Diane de Navacelle de Coubertin : « Coubertin n’était pas là pour faire un débat sur la place de la femme dans la société, pourtant c’est ce qu’on lui reproche. »
Elle est l’arrière-arrière-petite nièce du Baron Pierre de Coubertin. Diane de Navacelle de Coubertin, membre du bureau de l'association Familiale Pierre de Coubertin, a pour mission de s'assurer que l'idéal olympique imaginé par son glorieux aïeul continue à être respecté. Alors que nous venons de boucler les Jeux Olympiques d’hiver et juste avant que ne soient lancés les Jeux Paralympiques à Pékin, elle revient sur les rapports, parfois complexes, entretenus par le rénovateur des Jeux avec la femme sportive.

Publié le 23 février 2022 à 17h33, mis à jour le 22 mars 2022 à 14h17

Pierre de Coubertin a nourri, très tôt, un intérêt prononcé pour le sport à une époque, la fin du 19e siècle et le début du 20e, où le sportif peine à s’imposer dans la société. D’où lui est venu ce goût pour le sport ? 

Dès le départ, Pierre de Coubertin nourrit en effet un intérêt particulier pour le sport. Adulte, il va voyager, à la demande des ministres de l’instruction publique, dans le but d’étudier les différents modes d’éducation et notamment le mode d’éducation anglo-saxon.

C’est en se rendant en Angleterre d’abord, puis aux États-Unis ensuite, qu’il va se rendre compte que, dans ces deux pays, le sport joue un rôle éducatif majeur. C’est une activité qu’il juge en tous points bénéfique : elle rend les gens plus dynamiques, plus ouverts d’esprit…

Pour lui, il est important de transposer ça dans l’éducation française.  

©Comité Coubertin

Ce combat pour imposer le sport dans les mœurs, qui sera celui d’une vie, il semble ne l’avoir néanmoins mené qu’à destination des seuls hommes, pas des femmes 

Il faut rappeler qu’au tout début du 20e siècle, le sport, même pour les hommes, n’est pas vraiment considéré comme quelque chose de très positif. On privilégie plutôt l’intellect que le physique, le corps.

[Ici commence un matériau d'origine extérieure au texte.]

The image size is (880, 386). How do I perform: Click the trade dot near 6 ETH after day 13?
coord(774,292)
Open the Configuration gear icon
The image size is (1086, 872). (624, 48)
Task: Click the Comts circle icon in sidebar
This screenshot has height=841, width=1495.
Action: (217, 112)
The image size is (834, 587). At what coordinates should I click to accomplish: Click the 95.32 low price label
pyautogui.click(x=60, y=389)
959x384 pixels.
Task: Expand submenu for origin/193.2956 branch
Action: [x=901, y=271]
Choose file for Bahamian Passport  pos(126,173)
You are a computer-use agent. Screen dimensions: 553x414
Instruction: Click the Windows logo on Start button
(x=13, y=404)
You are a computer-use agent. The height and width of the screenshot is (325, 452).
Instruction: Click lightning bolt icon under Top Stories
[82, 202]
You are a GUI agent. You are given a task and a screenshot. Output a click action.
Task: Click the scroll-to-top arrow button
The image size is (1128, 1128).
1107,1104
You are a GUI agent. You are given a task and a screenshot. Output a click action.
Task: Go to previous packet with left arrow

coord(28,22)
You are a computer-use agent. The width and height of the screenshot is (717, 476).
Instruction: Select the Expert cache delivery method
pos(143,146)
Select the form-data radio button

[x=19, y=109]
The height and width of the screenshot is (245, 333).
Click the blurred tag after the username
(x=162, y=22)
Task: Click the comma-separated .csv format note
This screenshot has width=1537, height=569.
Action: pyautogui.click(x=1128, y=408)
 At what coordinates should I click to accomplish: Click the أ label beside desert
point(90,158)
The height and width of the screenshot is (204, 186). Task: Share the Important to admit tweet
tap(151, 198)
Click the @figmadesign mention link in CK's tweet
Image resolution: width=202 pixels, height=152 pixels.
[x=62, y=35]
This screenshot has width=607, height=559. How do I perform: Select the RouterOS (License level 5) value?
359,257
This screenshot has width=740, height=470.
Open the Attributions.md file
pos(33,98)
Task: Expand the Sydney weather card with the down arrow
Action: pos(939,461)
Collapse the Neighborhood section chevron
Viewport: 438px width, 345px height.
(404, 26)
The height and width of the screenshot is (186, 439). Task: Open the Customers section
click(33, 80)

L’idée que Pierre de Coubertin se fait du sport, c’est le sport pour tous. Il veut le démocratiser, ce qui va donc à contre-sens de ce qui se fait alors et qui plus est quand il s’agit de sport féminin.  

Au début du 20e siècle, il y avait très peu de femmes sportives. Les rares femmes qui pratiquaient une activité sportive étaient issues de l’aristocratie ou de la haute bourgeoisie. Certaines pratiquaient l’équitation, d’autres le tennis et un peu de croquet aussi.

Ces disciplines étaient davantage ce que l’on pourrait appeler des disciplines de complaisance, de loisir plutôt que du sport-compétition.  

Katie Gillou 1904 ©Wikipedia

Quel regard, selon vous, portait-il sur la femme sportive ?  

Pierre de Coubertin n’était pas du tout opposé à ce que les femmes fassent du sport et il y a une foule de preuves qui vont dans ce sens-là, notamment des écrits.

Les femmes de sa famille pratiquent le sport, d’ailleurs. Sa sœur Marie, par exemple, était une très bonne cavalière et jouait également au tennis.  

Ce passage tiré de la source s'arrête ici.